• **PROBLEM TO SOLVE**: Can you give the data in the stretch from "The width and height of the screenshot is (565, 565)." through "pos(40,768)" again, with "screenshot" switched to "image" and everything else unchanged? Leave the pictures out of your answer and include only those lines.

• **RECORDS SHOWN**:
——————
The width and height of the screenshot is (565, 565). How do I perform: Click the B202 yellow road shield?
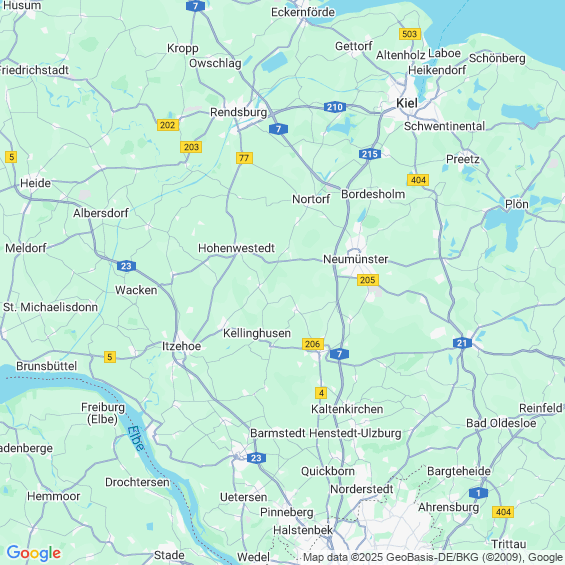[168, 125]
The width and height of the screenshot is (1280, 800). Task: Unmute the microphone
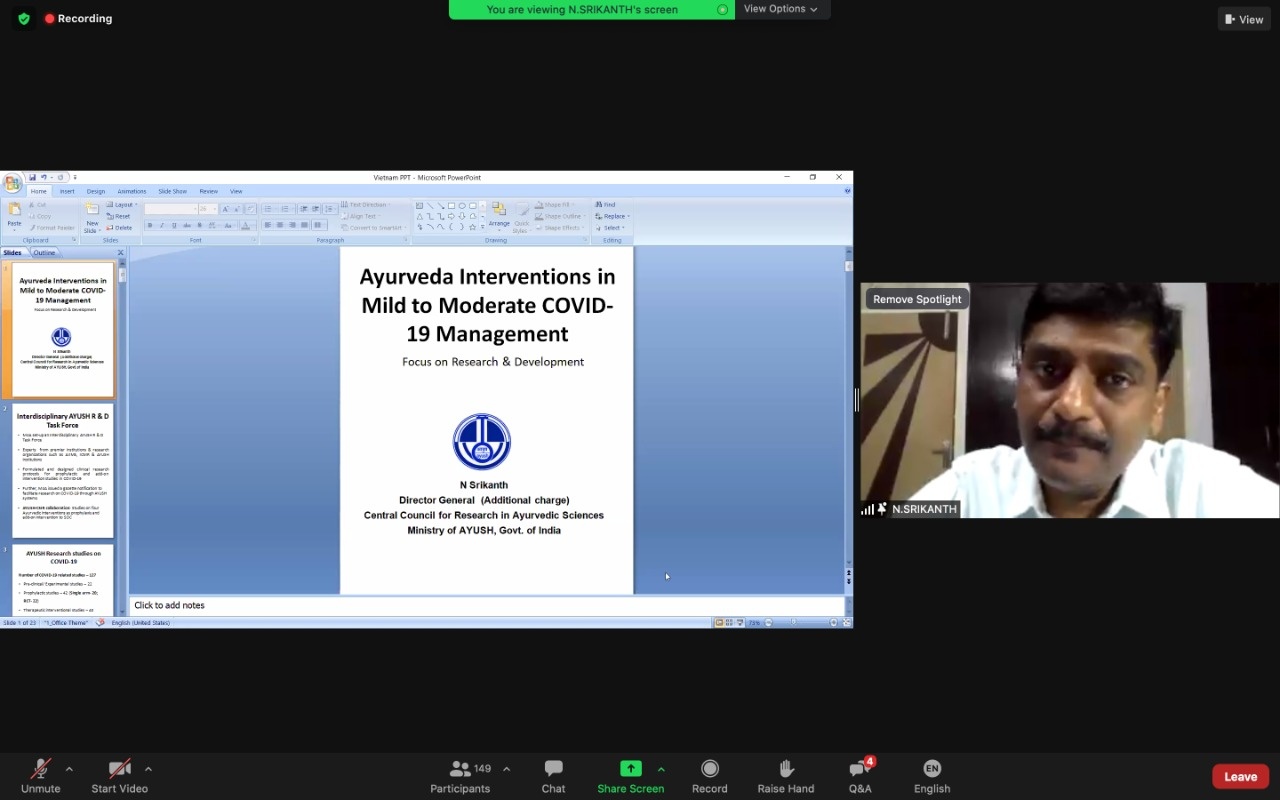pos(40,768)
——————
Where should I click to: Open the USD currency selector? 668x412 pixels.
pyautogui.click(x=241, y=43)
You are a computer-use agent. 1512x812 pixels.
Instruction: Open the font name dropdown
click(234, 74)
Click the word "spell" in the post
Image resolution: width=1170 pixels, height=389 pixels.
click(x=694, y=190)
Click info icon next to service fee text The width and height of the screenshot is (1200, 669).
——————
• **RESULT FOR THIS EXERCISE**:
The width and height of the image is (565, 565). How do I perform: Click the B202 yellow road shield?
[168, 125]
The width and height of the image is (1280, 800). Task: Unmute the microphone
pos(40,768)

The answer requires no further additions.